P4P, a next generation file sharing system, has garnered intense interest from ISPs -- such as AT&T, Verizon, Telefonica and Comcast -- as well as content providers. If the architecture becomes widely adopted by ISPs, it could change the face of file sharing; P4P lowers network costs for broadband providers by reducing the distance data travels on P2P applications. The upshot? File sharing won't hurt network performance. And as an added benefit, it could also increase downloading speeds for customers. The technology could be equally beneficial for content providers since it might help movie studios and music labels track legitimate media sales.

For Comcast, the adoption of P4P would be a dramatic shift in strategy. The company has made a practice of slowing down access speeds for active file sharers or so-called “bandwidth hogs." While Comcast argues that throttling is its God-given right, the FCC said otherwise -- the government agency ruled that Comcast violated federal policy when it slowed internet traffic for some subscribers.

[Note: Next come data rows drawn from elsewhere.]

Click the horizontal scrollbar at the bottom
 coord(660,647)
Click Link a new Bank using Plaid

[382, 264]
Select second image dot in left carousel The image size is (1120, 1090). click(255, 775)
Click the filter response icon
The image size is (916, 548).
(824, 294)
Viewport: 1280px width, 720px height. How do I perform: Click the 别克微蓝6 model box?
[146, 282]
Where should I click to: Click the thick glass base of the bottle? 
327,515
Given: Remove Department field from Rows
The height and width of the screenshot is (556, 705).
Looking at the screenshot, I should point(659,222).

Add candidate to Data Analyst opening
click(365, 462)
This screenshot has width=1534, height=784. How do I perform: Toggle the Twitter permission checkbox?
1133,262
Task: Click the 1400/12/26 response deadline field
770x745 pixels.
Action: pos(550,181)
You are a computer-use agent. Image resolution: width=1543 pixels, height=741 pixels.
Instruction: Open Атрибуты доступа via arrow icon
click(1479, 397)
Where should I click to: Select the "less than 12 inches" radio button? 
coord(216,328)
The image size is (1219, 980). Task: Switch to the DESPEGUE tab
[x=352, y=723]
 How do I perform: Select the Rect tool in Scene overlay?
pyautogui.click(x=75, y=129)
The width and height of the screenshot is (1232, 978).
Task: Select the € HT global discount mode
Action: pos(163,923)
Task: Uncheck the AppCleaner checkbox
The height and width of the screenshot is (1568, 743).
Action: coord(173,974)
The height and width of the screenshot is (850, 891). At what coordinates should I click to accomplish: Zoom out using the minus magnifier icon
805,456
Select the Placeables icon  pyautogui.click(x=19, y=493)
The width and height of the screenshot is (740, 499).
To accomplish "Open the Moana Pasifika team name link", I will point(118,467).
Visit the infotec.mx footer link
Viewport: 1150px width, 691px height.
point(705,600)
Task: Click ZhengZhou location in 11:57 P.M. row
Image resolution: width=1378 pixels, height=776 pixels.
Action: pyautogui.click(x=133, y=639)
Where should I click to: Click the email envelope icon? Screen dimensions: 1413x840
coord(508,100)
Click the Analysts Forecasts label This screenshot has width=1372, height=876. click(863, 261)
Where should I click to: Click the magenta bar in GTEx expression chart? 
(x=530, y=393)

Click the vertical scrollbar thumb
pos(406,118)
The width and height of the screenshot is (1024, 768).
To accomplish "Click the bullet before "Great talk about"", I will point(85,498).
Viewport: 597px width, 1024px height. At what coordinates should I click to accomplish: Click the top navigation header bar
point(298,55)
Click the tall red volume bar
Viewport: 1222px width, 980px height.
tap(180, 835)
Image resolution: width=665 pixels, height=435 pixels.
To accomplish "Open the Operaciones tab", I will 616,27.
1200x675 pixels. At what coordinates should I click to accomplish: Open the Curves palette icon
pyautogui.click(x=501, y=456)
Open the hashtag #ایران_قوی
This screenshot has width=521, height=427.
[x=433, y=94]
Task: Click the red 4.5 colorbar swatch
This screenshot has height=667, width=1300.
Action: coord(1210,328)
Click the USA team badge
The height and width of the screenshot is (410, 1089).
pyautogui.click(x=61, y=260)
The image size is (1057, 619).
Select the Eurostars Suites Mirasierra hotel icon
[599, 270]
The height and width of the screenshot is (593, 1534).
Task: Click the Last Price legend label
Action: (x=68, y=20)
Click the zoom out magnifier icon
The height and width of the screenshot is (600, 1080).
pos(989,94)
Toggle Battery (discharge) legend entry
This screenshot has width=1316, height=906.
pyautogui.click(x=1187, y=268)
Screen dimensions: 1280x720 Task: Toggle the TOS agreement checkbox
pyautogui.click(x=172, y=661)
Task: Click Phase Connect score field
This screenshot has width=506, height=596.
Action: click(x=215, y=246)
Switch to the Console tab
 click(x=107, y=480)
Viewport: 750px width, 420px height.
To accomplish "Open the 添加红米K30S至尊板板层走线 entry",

But in July, Comcast tested the P4P protocol on its network, and saw dramatic improvements in network performance, according to Robert Levitan, CEO of Pando Networks, a content-delivery company that conducted the test for Comcast and AT&T.

In addition, the architecture increased download speeds for broadband subscribers, The results -- though not made public yet -- “will easily blow away Verizon's results," says Levitan.